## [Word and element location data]
______
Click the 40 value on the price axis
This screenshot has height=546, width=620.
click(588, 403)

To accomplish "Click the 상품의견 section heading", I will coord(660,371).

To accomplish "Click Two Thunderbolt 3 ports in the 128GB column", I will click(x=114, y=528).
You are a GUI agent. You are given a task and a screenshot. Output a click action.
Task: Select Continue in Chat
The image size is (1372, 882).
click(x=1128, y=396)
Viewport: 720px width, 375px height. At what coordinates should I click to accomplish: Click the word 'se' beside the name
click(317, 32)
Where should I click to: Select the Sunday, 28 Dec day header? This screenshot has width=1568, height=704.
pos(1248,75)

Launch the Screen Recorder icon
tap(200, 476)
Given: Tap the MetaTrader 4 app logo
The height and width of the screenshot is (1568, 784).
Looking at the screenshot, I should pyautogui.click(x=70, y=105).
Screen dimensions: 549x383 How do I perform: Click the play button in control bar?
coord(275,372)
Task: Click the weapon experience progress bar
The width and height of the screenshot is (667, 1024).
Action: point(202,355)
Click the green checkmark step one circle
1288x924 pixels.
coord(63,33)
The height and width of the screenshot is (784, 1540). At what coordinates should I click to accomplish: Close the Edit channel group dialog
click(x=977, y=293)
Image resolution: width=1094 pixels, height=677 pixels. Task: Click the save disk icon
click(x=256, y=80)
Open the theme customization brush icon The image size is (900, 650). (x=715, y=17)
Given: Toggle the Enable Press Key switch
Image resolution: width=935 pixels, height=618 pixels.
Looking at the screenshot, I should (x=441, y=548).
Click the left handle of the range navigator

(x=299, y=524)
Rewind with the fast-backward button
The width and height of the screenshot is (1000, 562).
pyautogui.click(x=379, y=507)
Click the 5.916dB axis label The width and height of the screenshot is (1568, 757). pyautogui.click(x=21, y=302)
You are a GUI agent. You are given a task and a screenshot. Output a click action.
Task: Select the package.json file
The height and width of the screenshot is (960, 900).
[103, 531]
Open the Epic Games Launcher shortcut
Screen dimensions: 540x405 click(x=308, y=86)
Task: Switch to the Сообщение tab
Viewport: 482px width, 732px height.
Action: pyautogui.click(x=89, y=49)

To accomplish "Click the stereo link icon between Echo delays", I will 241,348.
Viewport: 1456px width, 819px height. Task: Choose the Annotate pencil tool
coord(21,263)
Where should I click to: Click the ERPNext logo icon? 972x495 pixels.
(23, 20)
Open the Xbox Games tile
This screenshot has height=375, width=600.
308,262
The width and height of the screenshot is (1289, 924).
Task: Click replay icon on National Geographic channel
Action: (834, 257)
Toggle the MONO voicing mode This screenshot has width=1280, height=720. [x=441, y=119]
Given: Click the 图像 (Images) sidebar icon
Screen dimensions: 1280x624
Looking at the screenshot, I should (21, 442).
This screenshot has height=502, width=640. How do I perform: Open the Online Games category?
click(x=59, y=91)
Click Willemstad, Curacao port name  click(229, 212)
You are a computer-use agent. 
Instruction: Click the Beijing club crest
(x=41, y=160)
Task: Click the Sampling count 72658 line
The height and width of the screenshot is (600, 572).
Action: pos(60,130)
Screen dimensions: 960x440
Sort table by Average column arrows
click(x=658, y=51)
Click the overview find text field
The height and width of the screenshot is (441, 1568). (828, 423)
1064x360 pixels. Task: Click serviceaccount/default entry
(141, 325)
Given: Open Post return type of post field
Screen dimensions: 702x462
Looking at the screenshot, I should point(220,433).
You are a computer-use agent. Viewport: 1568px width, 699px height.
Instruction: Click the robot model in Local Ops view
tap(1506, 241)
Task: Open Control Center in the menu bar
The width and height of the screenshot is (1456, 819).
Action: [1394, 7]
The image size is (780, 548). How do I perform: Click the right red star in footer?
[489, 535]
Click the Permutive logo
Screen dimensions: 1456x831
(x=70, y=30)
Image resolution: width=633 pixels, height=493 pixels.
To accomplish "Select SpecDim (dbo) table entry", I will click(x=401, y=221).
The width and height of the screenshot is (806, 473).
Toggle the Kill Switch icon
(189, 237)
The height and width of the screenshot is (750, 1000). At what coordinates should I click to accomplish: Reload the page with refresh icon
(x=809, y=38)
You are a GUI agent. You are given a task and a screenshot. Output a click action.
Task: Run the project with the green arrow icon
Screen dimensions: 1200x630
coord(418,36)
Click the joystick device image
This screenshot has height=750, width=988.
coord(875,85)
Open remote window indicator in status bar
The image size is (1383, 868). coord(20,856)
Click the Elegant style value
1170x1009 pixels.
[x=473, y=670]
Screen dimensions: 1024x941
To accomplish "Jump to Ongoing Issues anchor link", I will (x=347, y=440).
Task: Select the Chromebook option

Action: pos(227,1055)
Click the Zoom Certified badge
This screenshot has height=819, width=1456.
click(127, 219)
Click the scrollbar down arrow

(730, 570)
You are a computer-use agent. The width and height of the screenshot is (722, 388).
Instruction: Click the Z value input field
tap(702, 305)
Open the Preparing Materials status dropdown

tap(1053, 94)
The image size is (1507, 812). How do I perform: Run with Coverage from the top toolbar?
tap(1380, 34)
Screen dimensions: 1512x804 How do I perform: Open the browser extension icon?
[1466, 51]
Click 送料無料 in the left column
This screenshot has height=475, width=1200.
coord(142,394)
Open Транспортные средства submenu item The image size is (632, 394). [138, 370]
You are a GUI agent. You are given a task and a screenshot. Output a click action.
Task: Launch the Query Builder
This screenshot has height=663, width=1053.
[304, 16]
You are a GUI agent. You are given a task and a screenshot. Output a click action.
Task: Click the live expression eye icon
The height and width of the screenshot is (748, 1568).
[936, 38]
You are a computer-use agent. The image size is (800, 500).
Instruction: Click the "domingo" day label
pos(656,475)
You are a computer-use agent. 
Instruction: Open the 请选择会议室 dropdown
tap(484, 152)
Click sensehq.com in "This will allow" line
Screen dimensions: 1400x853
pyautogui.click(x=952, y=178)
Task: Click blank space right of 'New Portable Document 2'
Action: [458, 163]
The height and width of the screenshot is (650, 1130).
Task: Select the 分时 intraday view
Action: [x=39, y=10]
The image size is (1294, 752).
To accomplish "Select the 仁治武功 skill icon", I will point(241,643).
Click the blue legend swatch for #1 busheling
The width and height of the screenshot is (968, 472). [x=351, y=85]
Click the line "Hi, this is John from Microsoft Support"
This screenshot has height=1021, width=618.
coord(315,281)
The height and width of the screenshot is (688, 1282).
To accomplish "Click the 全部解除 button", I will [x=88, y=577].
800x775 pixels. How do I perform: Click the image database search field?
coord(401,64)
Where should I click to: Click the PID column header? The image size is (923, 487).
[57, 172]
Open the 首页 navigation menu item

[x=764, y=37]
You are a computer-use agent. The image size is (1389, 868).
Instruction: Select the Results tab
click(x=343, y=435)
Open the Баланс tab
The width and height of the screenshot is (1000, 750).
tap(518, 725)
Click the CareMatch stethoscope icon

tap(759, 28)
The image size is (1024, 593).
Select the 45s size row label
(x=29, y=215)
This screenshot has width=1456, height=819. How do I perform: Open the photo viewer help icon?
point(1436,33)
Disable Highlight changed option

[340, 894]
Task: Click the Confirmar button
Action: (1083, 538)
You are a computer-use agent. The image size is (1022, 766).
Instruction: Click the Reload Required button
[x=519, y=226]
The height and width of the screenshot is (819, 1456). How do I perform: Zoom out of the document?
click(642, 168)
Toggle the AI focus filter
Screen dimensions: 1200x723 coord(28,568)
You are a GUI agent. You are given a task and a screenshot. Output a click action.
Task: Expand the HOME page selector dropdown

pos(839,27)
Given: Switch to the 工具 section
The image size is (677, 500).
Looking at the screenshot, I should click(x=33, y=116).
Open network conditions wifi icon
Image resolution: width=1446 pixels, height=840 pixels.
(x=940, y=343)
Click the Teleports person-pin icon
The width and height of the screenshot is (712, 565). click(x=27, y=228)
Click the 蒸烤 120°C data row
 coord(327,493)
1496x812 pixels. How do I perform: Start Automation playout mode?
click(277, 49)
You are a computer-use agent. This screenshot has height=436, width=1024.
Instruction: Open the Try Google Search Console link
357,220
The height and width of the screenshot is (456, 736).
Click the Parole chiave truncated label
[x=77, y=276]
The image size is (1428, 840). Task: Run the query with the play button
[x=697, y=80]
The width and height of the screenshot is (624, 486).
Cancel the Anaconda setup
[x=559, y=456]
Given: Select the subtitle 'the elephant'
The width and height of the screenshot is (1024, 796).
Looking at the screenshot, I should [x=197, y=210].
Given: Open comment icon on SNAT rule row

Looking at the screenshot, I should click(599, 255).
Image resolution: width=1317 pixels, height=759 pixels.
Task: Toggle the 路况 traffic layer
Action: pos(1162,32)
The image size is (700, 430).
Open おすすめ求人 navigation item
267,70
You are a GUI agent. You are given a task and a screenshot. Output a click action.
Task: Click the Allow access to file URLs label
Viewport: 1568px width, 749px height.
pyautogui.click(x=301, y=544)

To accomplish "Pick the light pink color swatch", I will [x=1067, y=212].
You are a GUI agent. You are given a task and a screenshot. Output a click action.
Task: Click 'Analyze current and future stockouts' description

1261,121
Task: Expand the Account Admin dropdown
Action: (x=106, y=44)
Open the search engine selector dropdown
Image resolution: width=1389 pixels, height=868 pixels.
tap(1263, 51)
______
## [Exercise directions]
Can you repeat the stretch from the line containing "The height and width of the screenshot is (456, 736)." through the line containing "[x=559, y=456]", swapping "play button" for "triangle icon" and leaving everything else unchanged?

## [Exercise answer]
The height and width of the screenshot is (456, 736).
Click the Parole chiave truncated label
[x=77, y=276]
The image size is (1428, 840). Task: Run the query with the triangle icon
[x=697, y=80]
The width and height of the screenshot is (624, 486).
Cancel the Anaconda setup
[x=559, y=456]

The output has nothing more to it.